Impôt municipaux, initiative UDC et contre-projet de droite : Deux fois NON
Dimanche, à Genève, le sort du partage de l'impôt municipal entre la commune de résidence et la commune de travail sera scellé. Et il est trop tard pour voter par correspondance, il ne vous reste donc plus qu'à vous rendre à votre local de vote dimanche matin, de dix heures à midi pour, si vous résidez à Cologny, Anières ou Vandoeuvres voter pour que vos impôts ne servent plus à financer les infrastructures de la Ville de Genève que vous utilisez tous les jours. Ou si vous résidez à Vernier, Lancy, Meyrin (ou Genève) pour éviter de voir vos impôts municipaux grimper en flèche (ou les prestations de la commune se réduire ou être surtaxées) pour compenser la perte de la part des impôts municipaux affectée à la commune de travail. L'UDC est le seul parti à soutenir sa propre initiative (que soutiennent aussi les syndicats patronaux). Même le MCG l'a lâché. Le PLR, le Centre, les Verts libéraux ne soutiennent que le contre-projet (il est vrai qu'il va dans la même direction que l'initiative). Le PS, les Verts, la gauche de la gauche et les syndicats refusent à la fois l'initiative et le contre-projet (qui ne vaut pas mieux)... comme LJS et le MCG. Et comme nous.

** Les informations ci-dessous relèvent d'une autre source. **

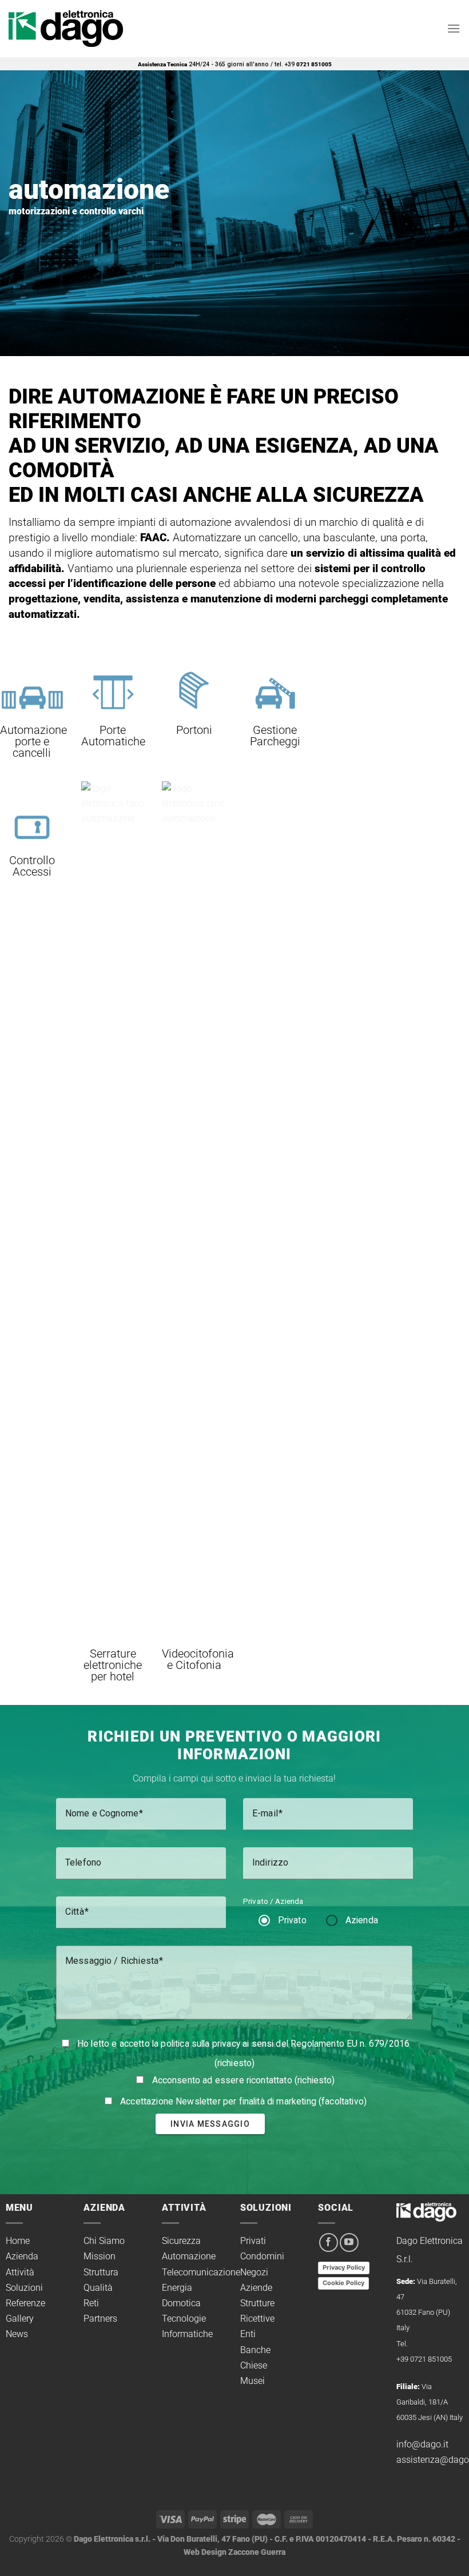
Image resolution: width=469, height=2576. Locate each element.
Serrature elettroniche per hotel (113, 1665)
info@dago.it (422, 2444)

"Payer ses impôts là où on vote" à droite...
En 2021, l'UDC suisse prenait les villes pour
cible, les accusant de vivre "aux crochets" du pays.

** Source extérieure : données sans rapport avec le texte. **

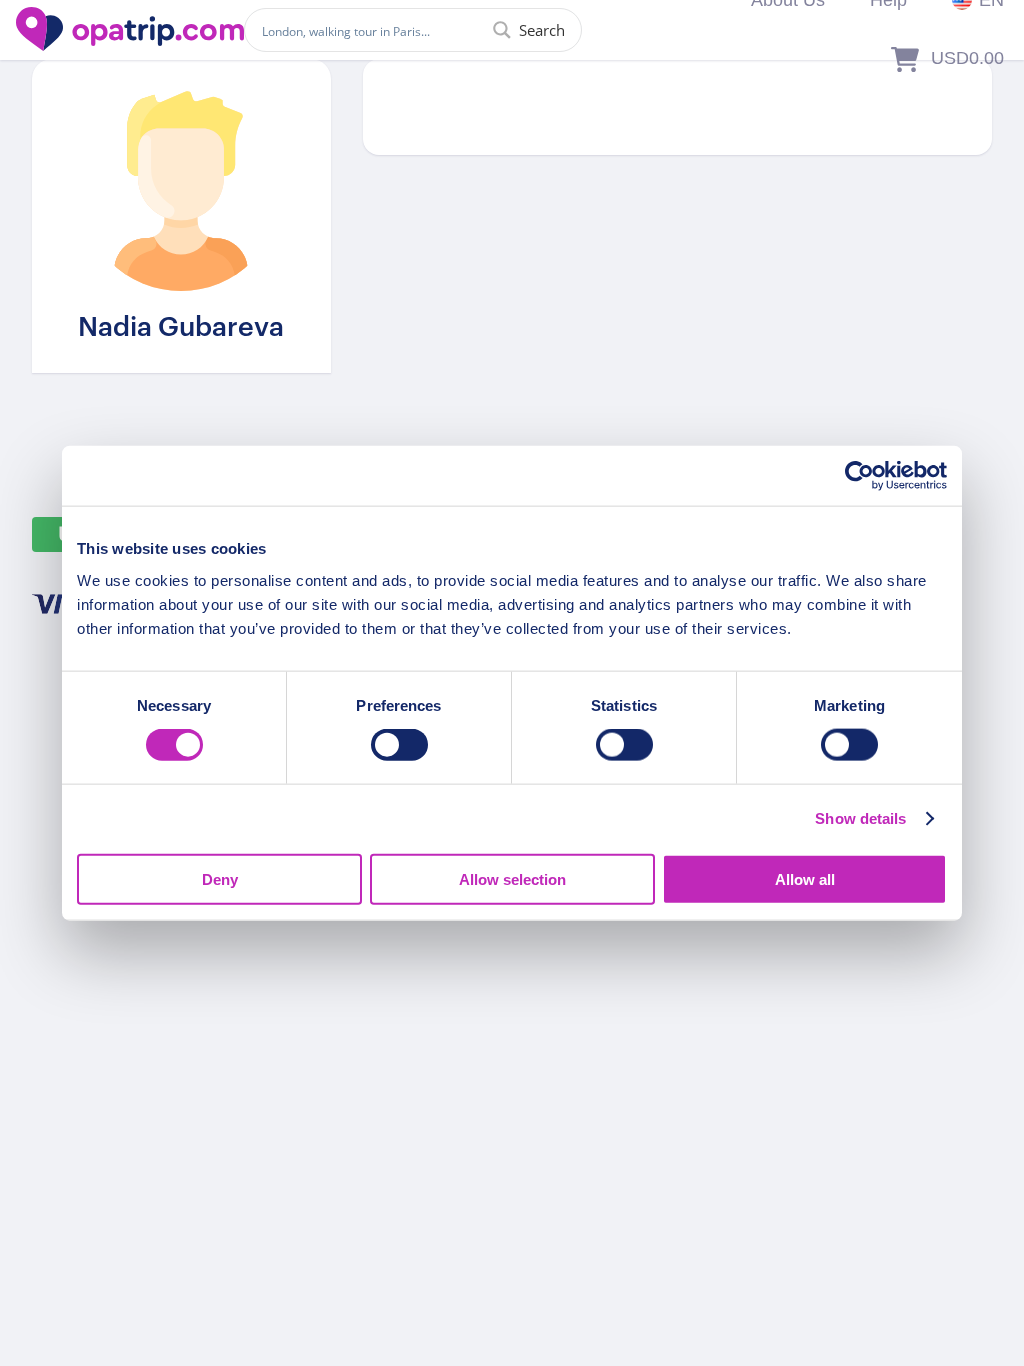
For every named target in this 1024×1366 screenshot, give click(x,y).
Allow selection (512, 878)
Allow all (805, 878)
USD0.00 (967, 58)
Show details (860, 818)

L'initiative de l'UDC sur l'impôt communal à Genève est dans la
même ligne (droite) : faire payer les villes pour les
infrastructures utilisées par les résidents des parcs à
bourges. Instigateur d'une proposition
d'absorption de la Ville par le canton (comme ce fut le cas en 1815, jusqu'à
ce qu'une révolution la rétablisse), le député UDC Yves Nidegger
affirmait (dans GHI, autant dire qu'il parlait à une oreille
complaisante) qu'avec "sa trop grande taille", la Ville
"écrase les autres communes, dont certaines comptent des
dizaines de milliers d'habitants". La "trop grande taille" de
la Ville de Genève, vraiment ? avec un peu plus de 200'000
habitants dans la commune, elle est trois fois moins peuplée
que Lyon ou Marseille, moins peuplée que Grenoble, à peine
plus peuplée que certains arrondissements de Paris, moins
peuplée que le XVe... quand à sa superficie, elle est
minimale, étant celle de la ville de Suisse la plus dense,
avec Bâle. Au-delà
des prétextes invoqués, la motivation udéciste est simple : la
Ville de Genève vote à gauche, son Conseil administratif est à
majorité de gauche, son Conseil municipal pas assez à droite,
et l'UDC y est marginale. Faute de pouvoir renverser ces
majorité, l'UDC propose de priver le corps électoral de la
Ville (en gros, 40 % de celui du canton) de tous ses droits
politiques municipaux -et 40 % de ce corps électoral
d'absolument tous ces droits politiques, puisqu'il est
étranger et que les étrangers ne peuvent voter et élire qu'au
plan municipal... Et on propose donc ensuite de réduire le
plus possible les moyens financiers dont dispose la Ville pour
mener une politique culturelle et sociale que déteste l'UDC.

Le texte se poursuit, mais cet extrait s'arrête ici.